This code fragment catches an IOException , which also catches the MalformedURLException that the URL constructor can throw, since MalformedURLException subclasses IOException .

Example 7-5 reads a URL from the command line, opens an InputStream from that URL, chains the resulting InputStream to an InputStreamReader using the default encoding, and then uses InputStreamReader 's read( ) method to read successive characters from the file, each of which is printed on System.out . That is, it prints the raw data located at the URL: if the URL references an HTML file, the program's output is raw HTML.

Example 7-5. Download a web page

 import java.net.*; import java.io.*; public class SourceViewer {   public static void main (String[] args) {     if  (args.length > 0) {       try {         //Open the URL for reading         URL u = new URL(args[0]);         InputStream in = u.openStream( );         // buffer the input to increase performance          in = new BufferedInputStream(in);                // chain the InputStream to a Reader         Reader r = new InputStreamReader(in);         int c;         while ((c = r.read( )) != -1) {           System.out.print((char) c);         }        }       catch (MalformedURLException ex) {         System.err.println(args[0] + " is not a parseable URL");       }       catch (IOException ex) {         System.err.println(ex);       }     } //  end if   } // end main }  // end SourceViewer

And here are the first few lines of output when SourceViewer downloads http://www.oreilly.com:

 %  java SourceViewer http://www.oreilly.com  <!DOCTYPE HTML PUBLIC "-//W3C//DTD HTML 4.01 Transitional//EN"> <html xmlns="http://www.w3.org/1999/xhtml" lang="en-US" xml:lang="en-US"> <head> <title>oreilly.com -- Welcome to O'Reilly Media, Inc. -- computer books,  software conferences, online publishing</title> <meta name="keywords" content="O'Reilly, oreilly, computer books, technical  books, UNIX, unix, Perl, Java, Linux, Internet, Web, C, C++, Windows, Windows  NT, Security, Sys Admin, System Administration, Oracle, PL/SQL, online books, books online, computer book online, e-books, ebooks, Perl Conference, Open Source Conference, Java Conference, open source, free software, XML, Mac OS X, .Net, dot net, C#, PHP, CGI, VB, VB Script, Java Script, javascript, Windows 2000, XP,  bioinformatics, web services, p2p" /> <meta name="description" content="O'Reilly is a leader in technical and computer book  documentation, online content, and conferences for UNIX, Perl, Java, Linux, Internet,  Mac OS X, C, C++, Windows, Windows NT, Security, Sys Admin, System Administration,  Oracle, Design and Graphics, Online Books, e-books, ebooks, Perl Conference, Java  Conference, P2P Conference" />

There are quite a few more lines in that web page; if you want to see them, you can fire up your web browser.

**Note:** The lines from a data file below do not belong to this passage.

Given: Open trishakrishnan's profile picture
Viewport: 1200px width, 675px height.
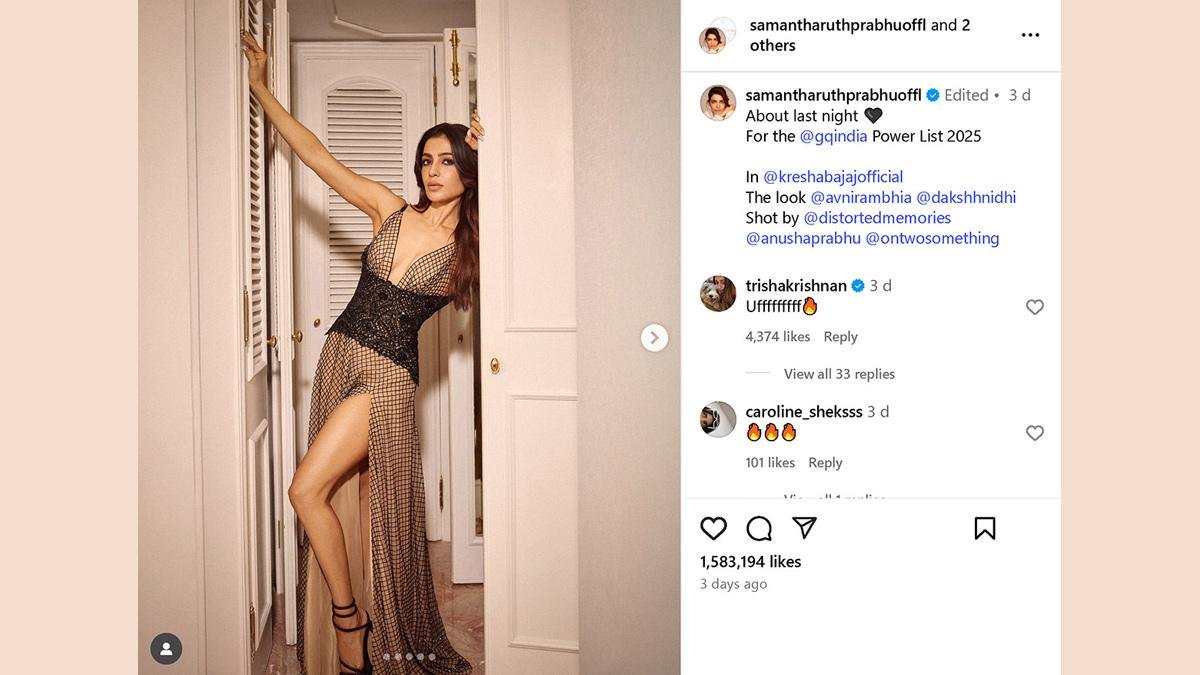Looking at the screenshot, I should [x=718, y=294].
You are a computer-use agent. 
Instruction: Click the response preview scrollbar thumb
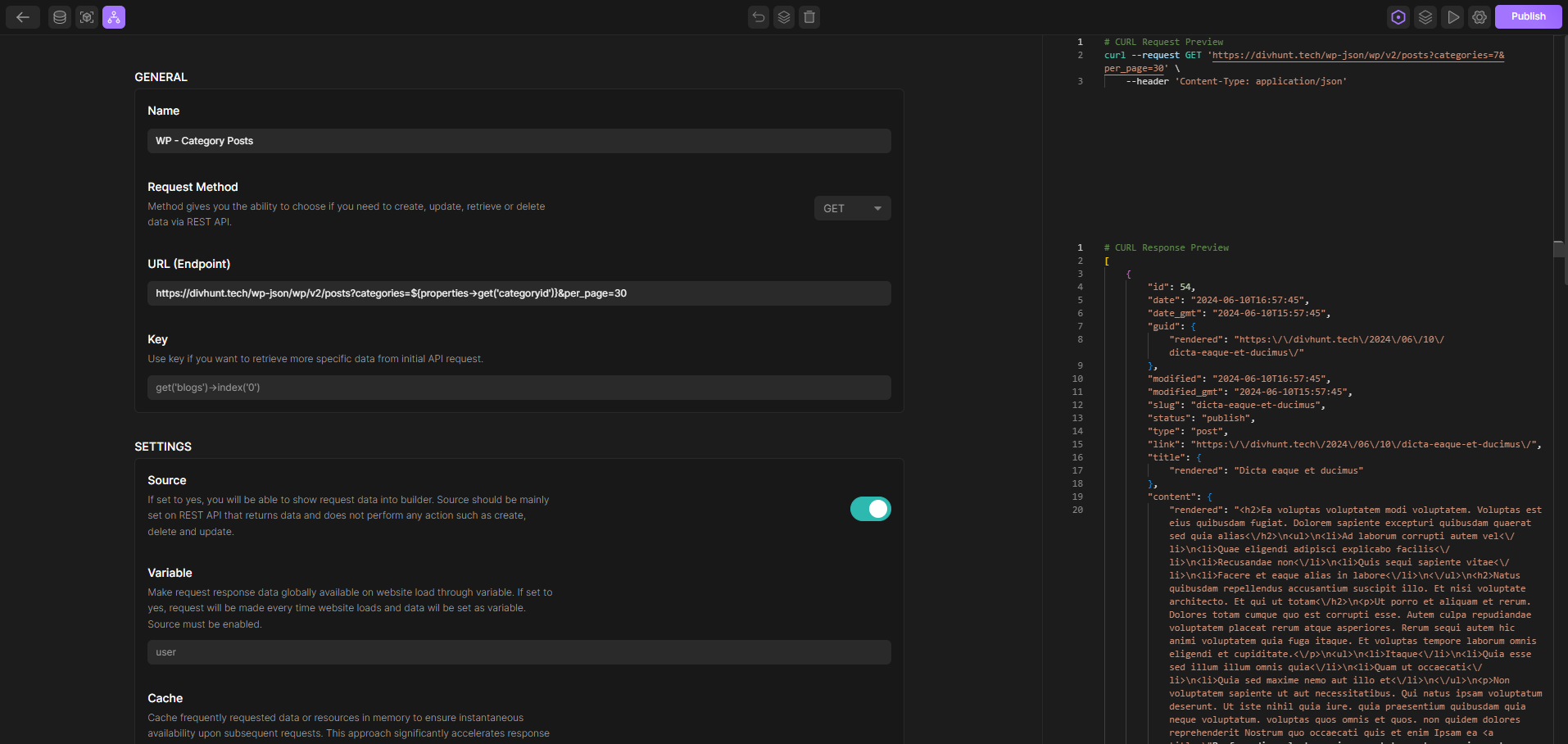[x=1559, y=249]
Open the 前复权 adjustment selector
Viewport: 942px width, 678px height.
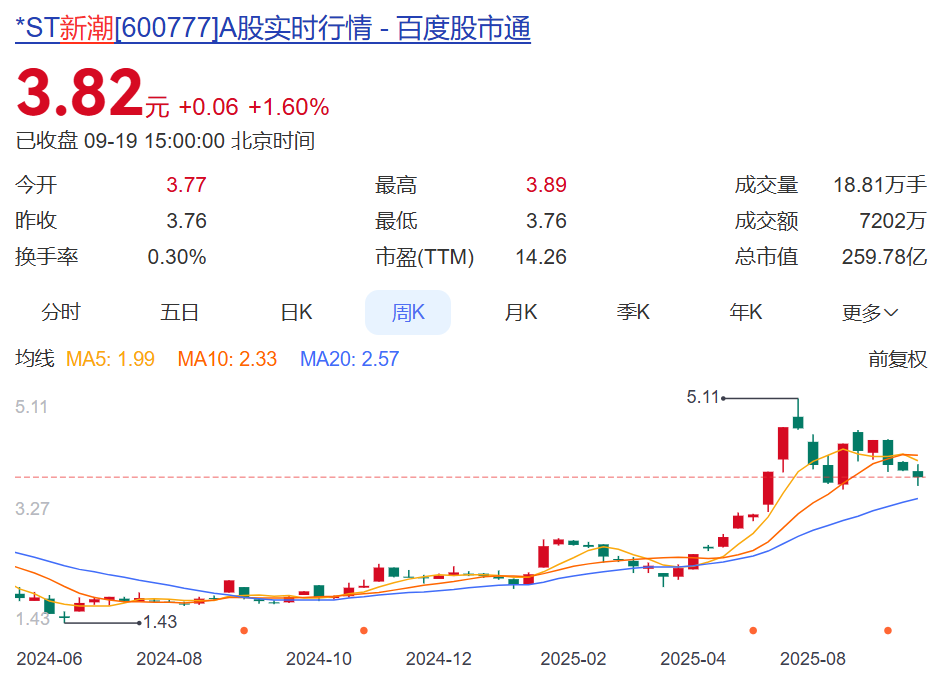pos(897,359)
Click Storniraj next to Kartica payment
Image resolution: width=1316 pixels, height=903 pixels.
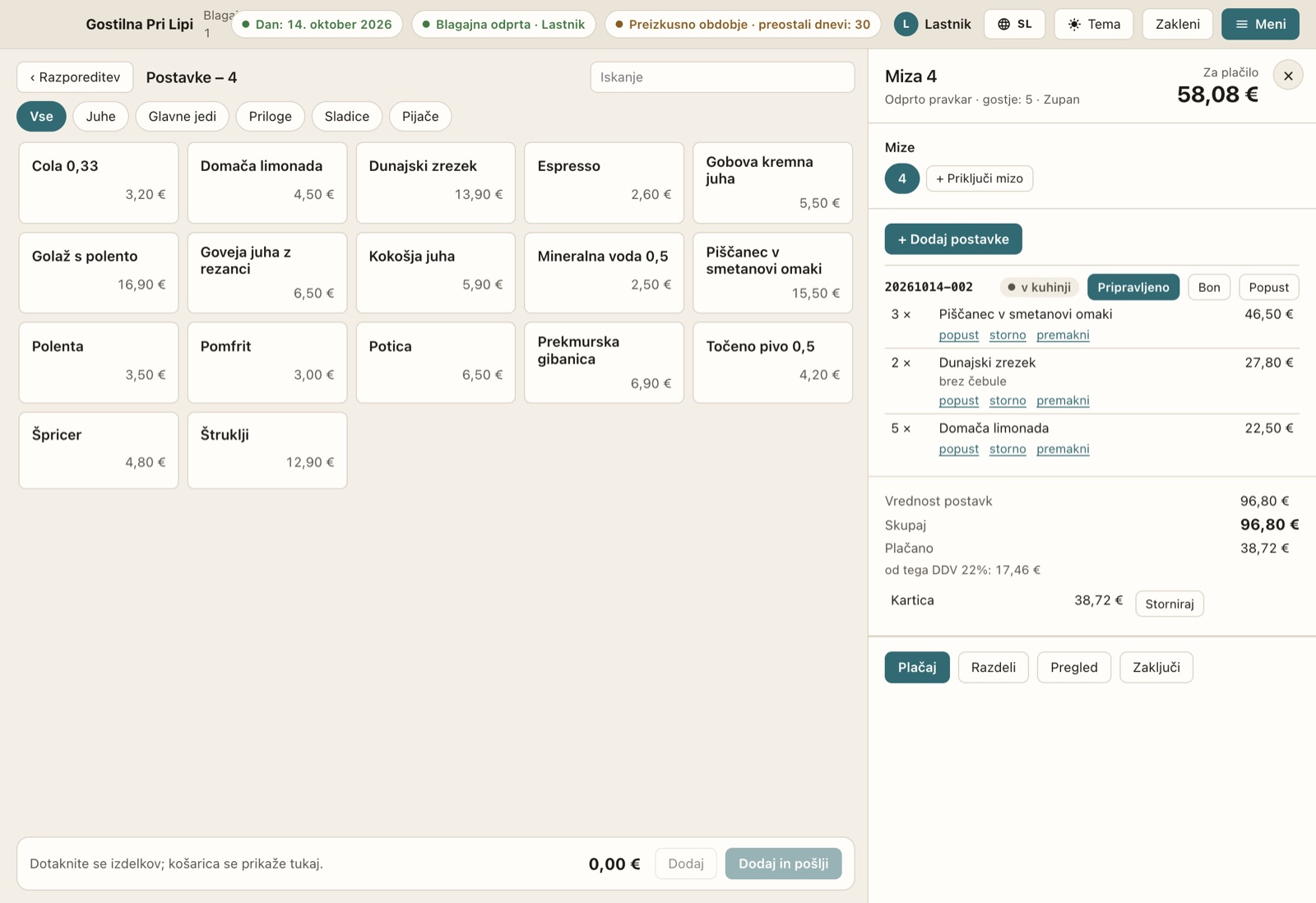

The shakiest part of this program is that it blithely assumes that the remote URL is text, which is not necessarily true. It could well be a GIF or JPEG image, an MP3 sound file, or something else entirely. Even if it is text, the document encoding may not be the same as the default encoding of the client system. The remote host and local client may not have the same default character set. As a general rule, for pages that use a character set radically different from ASCII, the HTML will include a META tag in the header specifying the character set in use. For instance, this META tag specifies the Big-5 encoding for Chinese:

 <meta http-equiv="Content-Type" content="text/html; charset=big5">

An XML document will likely have an XML declaration instead:

 <?xml version="1.0" encoding="Big5"?>

In practice, there's no easy way to get at this information other than by parsing the file and looking for a header like this one, and even that approach is limited. Many HTML files hand-coded in Latin alphabets don't have such a META tag. Since Windows, the Mac, and most Unixes have somewhat different interpretations of the characters from 128 to 255, the extended characters in these documents do not translate correctly on platforms other than the one on which they were created.

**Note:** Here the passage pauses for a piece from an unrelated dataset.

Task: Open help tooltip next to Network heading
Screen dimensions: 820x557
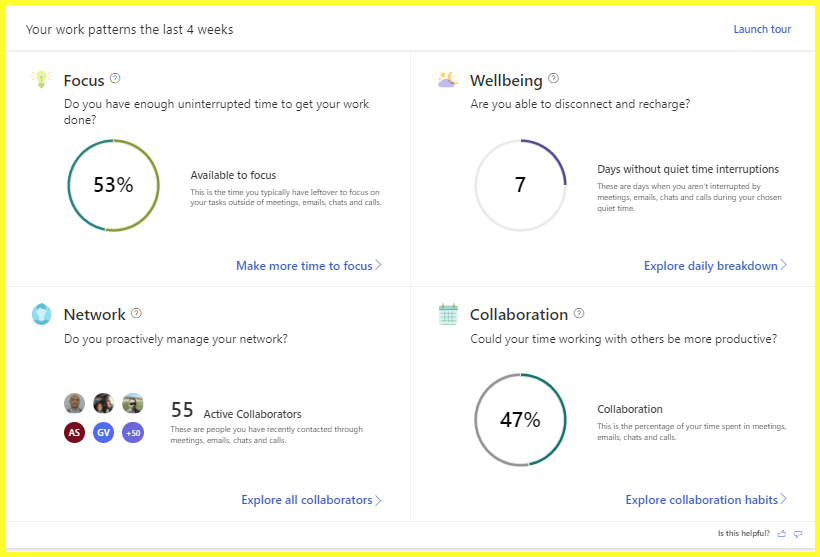Action: [136, 313]
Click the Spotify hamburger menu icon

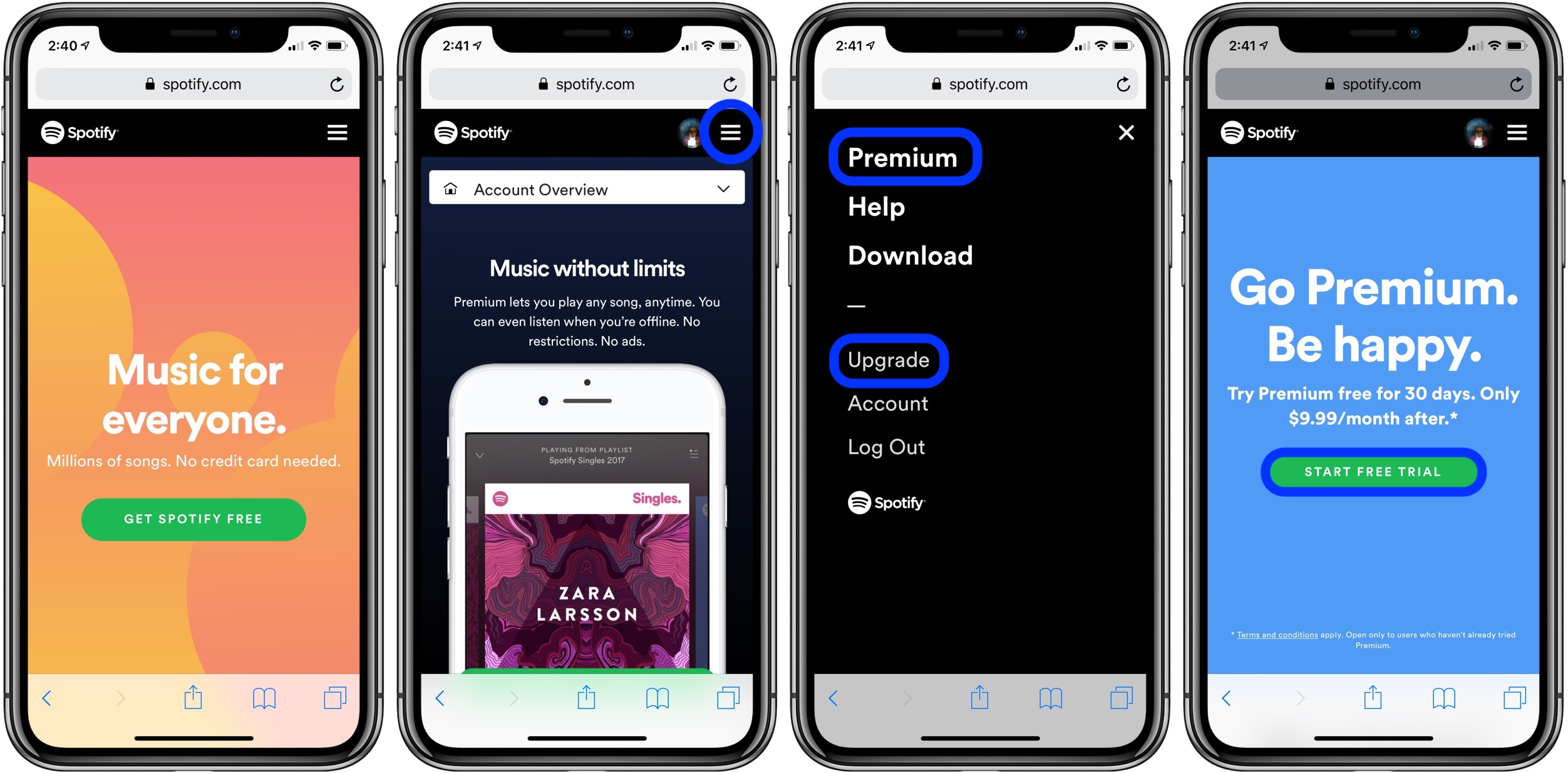(736, 133)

And as if this isn't confusing enough, the HTTP header that precedes the actual document is likely to have its own encoding information, which may completely contradict what the document itself says. You can't read this header using the URL class, but you can with the URLConnection object returned by the openConnection( ) method. Encoding detection and declaration is one of the thornier parts of the architecture of the Web.

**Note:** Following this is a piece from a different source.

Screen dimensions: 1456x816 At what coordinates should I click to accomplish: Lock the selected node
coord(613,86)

7.1.3.2 public URLConnection openConnection( ) throws IOException

The openConnection( ) method opens a socket to the specified URL and returns a URLConnection object. A URLConnection represents an open connection to a network resource. If the call fails, openConnection( ) throws an IOException . For example:

 try {   URL u = new URL("http://www.jennicam.org/");   try {     URLConnection uc = u.openConnection( );     InputStream in = uc.getInputStream( );     // read from the connection...   } // end try   catch (IOException ex) {     System.err.println(ex);   } } // end try catch (MalformedURLException ex) {   System.err.println(ex); }

Use this method when you want to communicate directly with the server. The URLConnection gives you access to everything sent by the server: in addition to the document itself in its raw form (e.g., HTML, plain text, binary image data), you can access all the metadata specified by the protocol. For example, if the scheme is HTTP, the URLConnection lets you access the HTTP headers as well as the raw HTML. The URLConnection class also lets you write data to as well as read from a URLfor instance, in order to send email to a mailto URL or post form data. The URLConnection class will be the primary subject of Chapter 15.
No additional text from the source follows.